Comme Bel-Ami, Maupassant a multiplié les conquêtes féminines : la période de fécondité littéraire correspond également aux succès mondains. Le romancier fréquente les salons des beaux quartiers, tels ceux de la comtesse Potocka ou de Marie Kahn. Il y côtoie d'autres artistes qui deviennent ses amis.

LA MALADIE, LA QUÊTE DE L'AILLEURS, LA MORT

Cependant sa santé s'altère. Il a contracté la syphilis et la maladie le gagne, avec ses maux physiques et psychologiques : troubles de la vue, voire hallucinations visuelles, migraines, angoisse de la folie.

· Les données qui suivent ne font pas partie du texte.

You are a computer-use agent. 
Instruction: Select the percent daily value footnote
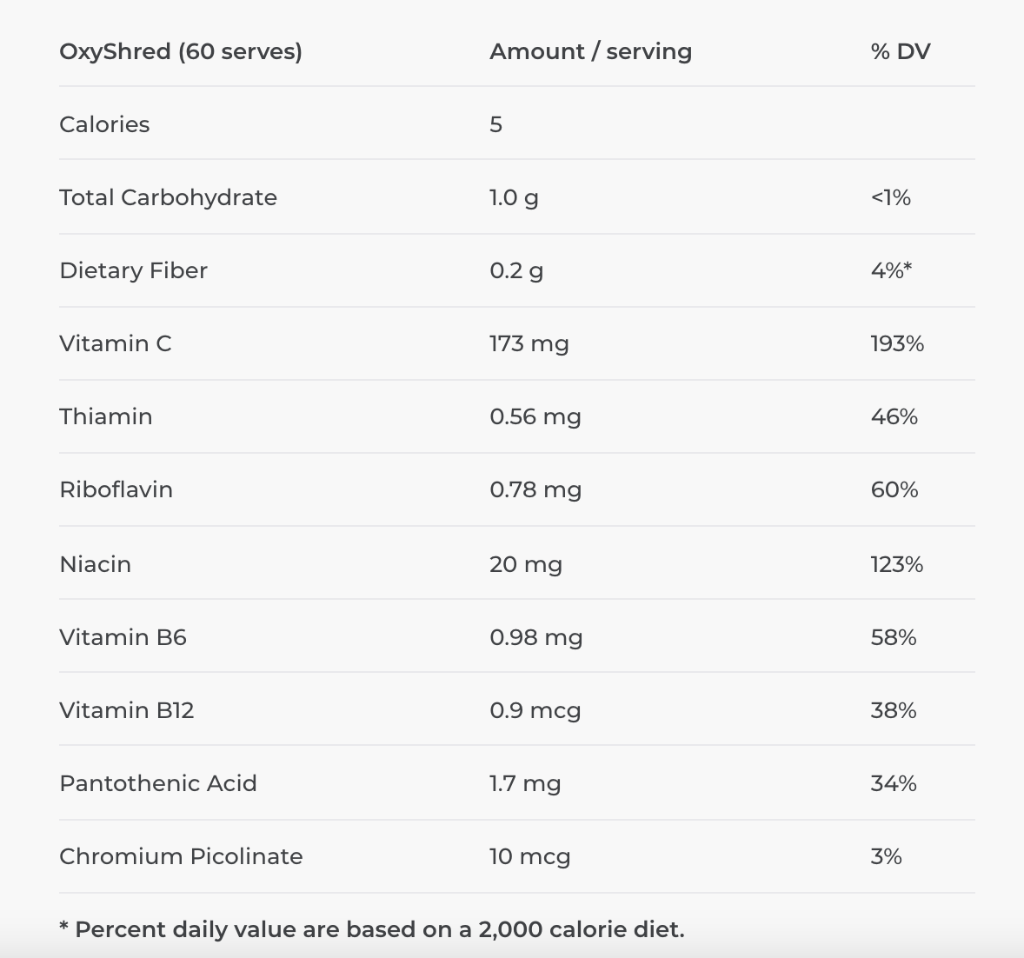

Dans son oeuvre, on découvre les thèmes de la maladie et de la peur de mourir : le romancier puise une fois de plus son inspiration dans sa vie, dans la réalité.

Malgré la maladie qui le ronge, Maupassant continue à produire comme s'il voulait lutter contre sa destinée : il publie des recueils de récits courts (Monsieur Parent, La Petite Roque, Le Horta), des journaux de voyages (Sur l'eau), et des romans (Pierre et Jean, Fort comme la mort). Il cherche de plus en plus à s'évader de la capitale en voyageant à bord de son bateau, le Bel-Ami, et multiplie les excursions en Normandie mais aussi en Méditerranée. Pendant l'année 1890, ce romancier si fécond publie ses dernières oeuvres - La Vie errante, L'inutile Beauté - et son dernier roman : Notre Cœur.

Après une tentative de suicide, Maupassant est interné en janvier 1892 dans la célèbre clinique du docteur Blanche, à Passy, où il meurt le 6 juillet 1893, après une agonie atroce.